Шапиро мог бы прикончить Зембинского в тот же момент. Но он его щадит. Он уверен в себе, он слишком в себе уверен. И игнорирует крики секунданта. Хочет продолжить бой.

Ему тридцать семь. Не так уж молод. Родился подданным царя Николая II по адресу улица Новолипки, дом 23, квартира 31, чуть меньше километра от места, где сейчас ведет бой. В метрике стоит российское имя Иаков, жена (хоть без свадьбы, но она жена) зовет его по-польски «Якуб», или иногда, как и мать, обращается к нему по-еврейски — Янкев, фамилия всю жизнь оставалась той же, но для меня он всегда был Якубом, пока, естественно, не перестал быть паном Шапиро.

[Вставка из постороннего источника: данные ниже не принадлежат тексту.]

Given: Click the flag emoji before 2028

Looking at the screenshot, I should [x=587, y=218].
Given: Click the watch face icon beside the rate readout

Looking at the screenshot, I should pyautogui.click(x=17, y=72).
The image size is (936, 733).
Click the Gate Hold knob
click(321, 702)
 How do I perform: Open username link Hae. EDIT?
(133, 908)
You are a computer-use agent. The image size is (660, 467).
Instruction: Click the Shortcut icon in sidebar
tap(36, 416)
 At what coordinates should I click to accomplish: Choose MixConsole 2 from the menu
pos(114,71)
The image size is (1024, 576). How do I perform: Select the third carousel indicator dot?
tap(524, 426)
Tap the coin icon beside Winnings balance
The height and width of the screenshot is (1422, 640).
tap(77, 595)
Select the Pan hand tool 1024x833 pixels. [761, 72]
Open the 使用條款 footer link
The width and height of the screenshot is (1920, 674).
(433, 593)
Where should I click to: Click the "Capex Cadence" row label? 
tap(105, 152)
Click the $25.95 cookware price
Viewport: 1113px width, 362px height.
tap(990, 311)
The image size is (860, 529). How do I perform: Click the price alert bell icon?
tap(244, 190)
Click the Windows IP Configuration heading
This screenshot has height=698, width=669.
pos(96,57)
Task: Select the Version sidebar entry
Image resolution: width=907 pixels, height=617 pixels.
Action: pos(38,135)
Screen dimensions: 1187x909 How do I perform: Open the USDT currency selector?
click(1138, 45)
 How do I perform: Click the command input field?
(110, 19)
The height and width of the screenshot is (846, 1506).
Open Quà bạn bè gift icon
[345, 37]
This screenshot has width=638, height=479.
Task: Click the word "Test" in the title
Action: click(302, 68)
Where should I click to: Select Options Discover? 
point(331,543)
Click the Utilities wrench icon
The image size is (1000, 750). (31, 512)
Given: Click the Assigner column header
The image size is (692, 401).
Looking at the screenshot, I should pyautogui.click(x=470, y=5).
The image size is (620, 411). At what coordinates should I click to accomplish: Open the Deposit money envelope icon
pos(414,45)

Я присматривался к нему тогда с ненавистью, хотя еще не знал, что он убил моего отца. Знал лишь, что он его забрал. Обо всем я узнал позднее и позднее полюбил Якуба Шапиро, захотел быть Якубом Шапиро, а может, и стал им в какой-то степени.

А может, я уже знаю это. Может, я уже знаю все.

За два дня до матча, я видел, как Шапиро выволакивает моего отца Наума Бернштейна из нашей квартиры в доме номер 26, угол Налевок и Францисканской, квартира номер 6, как тянет его за длинную бороду, проклиная себе под нос.

— Быз алейн шилдыг, ди шойте айно, ди нарышо фраер!* — бубнит Шапиро, волоча за бороду моего отца.

Внизу, сопровождаемый великаном Панталеоном Карпинским и Муней Вебером, того, с крысиной мордой, — о них я напишу позднее — он запаковал моего отца в багажник своего бьюика и уехал. 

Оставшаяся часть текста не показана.